A 52-year-old woman is evaluated for a 1-year history of a 6.8-kg (15-lb) weight gain, easy bruising, hypertension, and worsening diabetes control. Lab studies reveal hypercortisolism. What is the most likely cause?


A 52-year-old woman is evaluated for a 1-year history of a 6.8-kg (15-lb) weight gain, easy bruising, hypertension, and worsening diabetes control. Medical history is also significant for a history of depression and anxiety. Medications are metformin and lisinopril.

On physical examination, blood pressure is 155/97 mm Hg and pulse rate is 82/min. Other vital signs are normal. BMI is 33. The patient has central obesity, supraclavicular and dorsocervical fat pads, and facial hirsutism. There are a few bruises on her arms and no abdominal striae.

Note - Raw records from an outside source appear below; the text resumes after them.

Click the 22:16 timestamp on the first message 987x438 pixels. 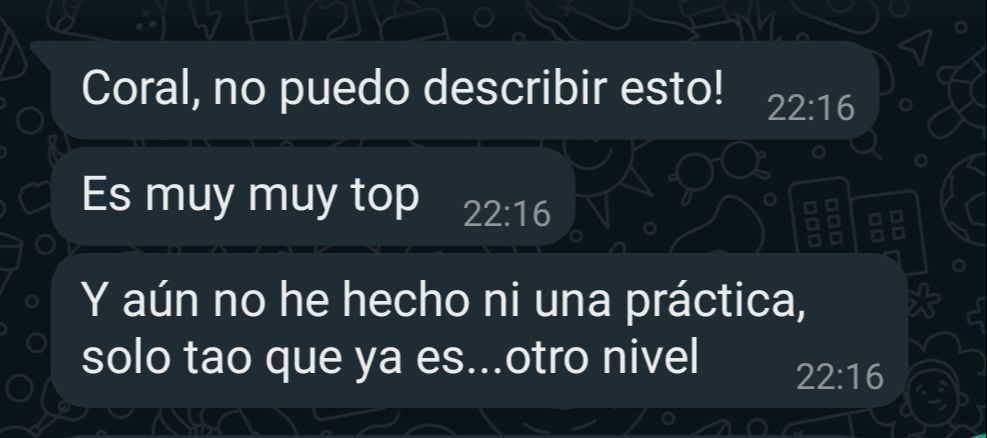(x=811, y=108)
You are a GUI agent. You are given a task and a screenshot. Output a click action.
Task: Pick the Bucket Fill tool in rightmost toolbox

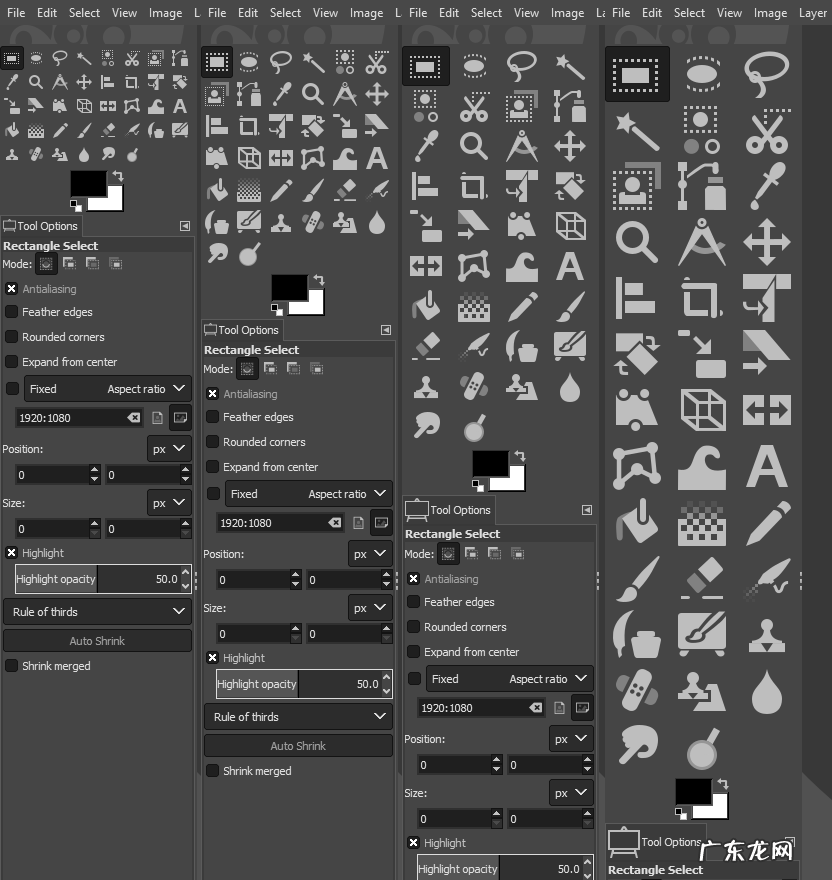coord(636,522)
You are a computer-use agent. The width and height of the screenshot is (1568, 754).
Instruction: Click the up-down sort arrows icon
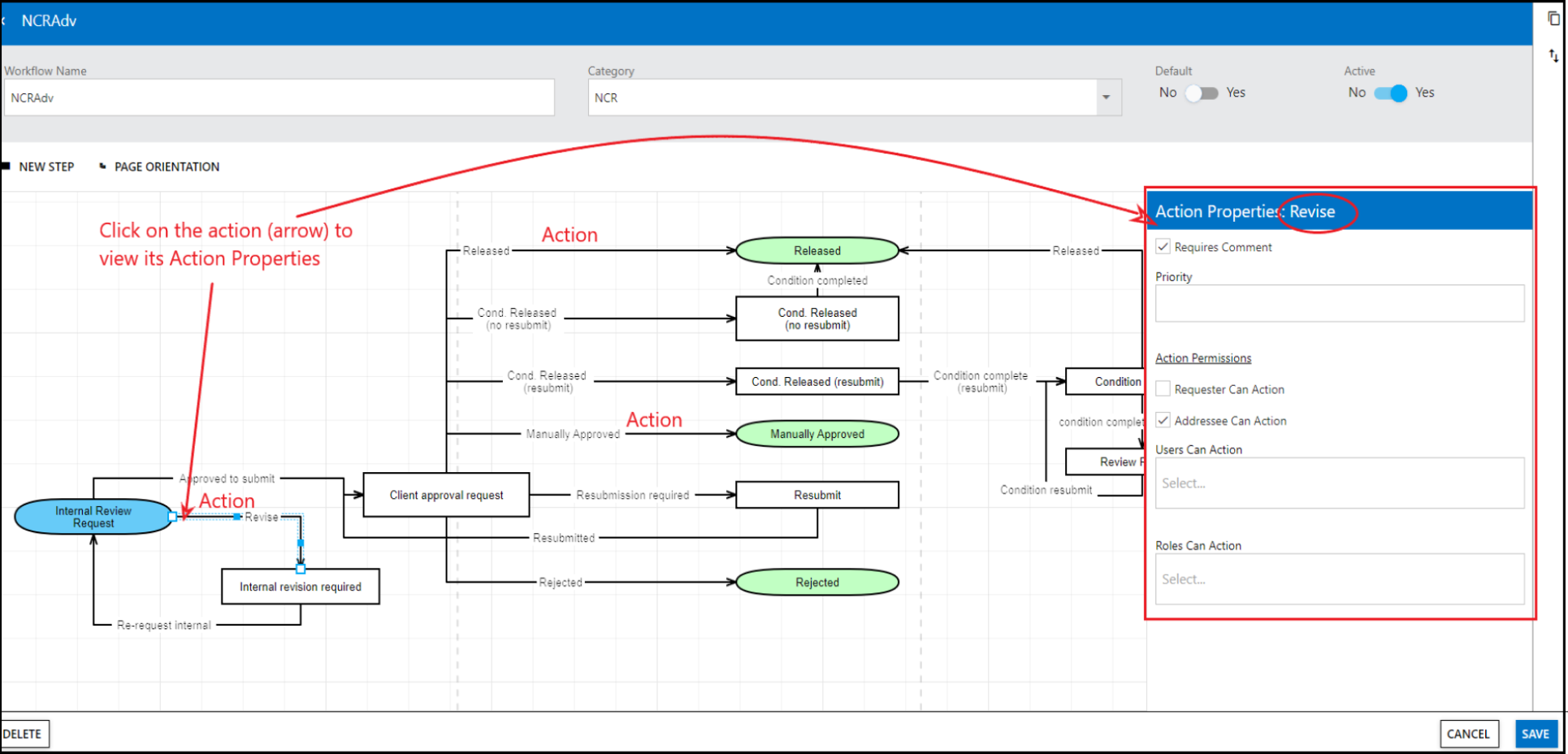click(1553, 55)
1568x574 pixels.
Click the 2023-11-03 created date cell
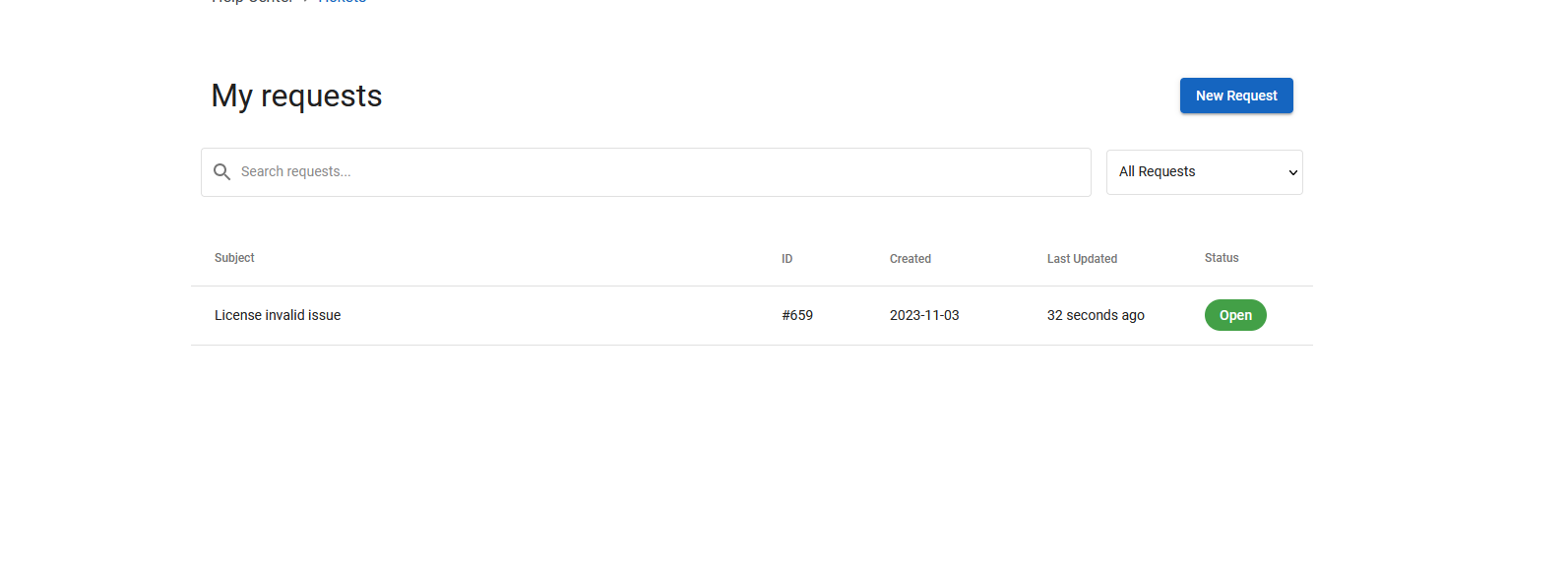(x=924, y=315)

Laboratory studies show a 24-hour urine free cortisol level of 205 µg/24 h, (564.9 nmol/24 h), midnight salivary cortisol of 298 ng/mL (821.2 nmol/L) (normal <100 ng/mL [275.6 nmol/L]), and adrenocorticotropic hormone (ACTH) less than 5 pg/mL (1.1 pmol/L).

Which of the following is the most likely cause of this patient's hypercortisolism?

A. Adrenal tumor
B. Bronchial carcinoid
C. Pituitary tumor
D. Psychiatric illness

Reveal the Answer

MKSAP Answer and Critique

The correct answer is A. Adrenal tumor. This content is available to MKSAP 18 subscribers as Question 15 in the Endocrinology and Metabolism section. More information about MKSAP is available online.

The most likely cause of this patient's hypercortisolism is adrenocorticotropic hormone (ACTH)-independent Cushing syndrome caused by an adrenal tumor. The diagnosis of Cushing syndrome is confirmed by the combination of clinical features (central obesity, dorsocervical and supraclavicular fat pads, new onset hypertension, and worsening diabetes control), in the setting of two positive diagnostic tests for Cushing syndrome: elevated 24-hour urine free cortisol level and elevated midnight salivary cortisol level. A 24-hour urine free cortisol that is three times the upper limit of the normal range (as in this patient) is considered to be confirmatory for Cushing syndrome if compatible clinical features are also present. Once Cushing syndrome is confirmed, the next step in the diagnosis is to categorize Cushing syndrome into ACTH-dependent and ACTH-independent types, which in turn governs subsequent localization tests. A low serum ACTH level, as in this patient, indicates ACTH-independent Cushing syndrome. Excluding glucocorticoid administration, the most common cause of ACTH-independent Cushing syndrome is a cortisol-secreting adrenal tumor. ACTH is suppressed in this situation due to elevated cortisol levels causing negative feedback at the level of the hypothalamus and pituitary gland, which inhibits ACTH production.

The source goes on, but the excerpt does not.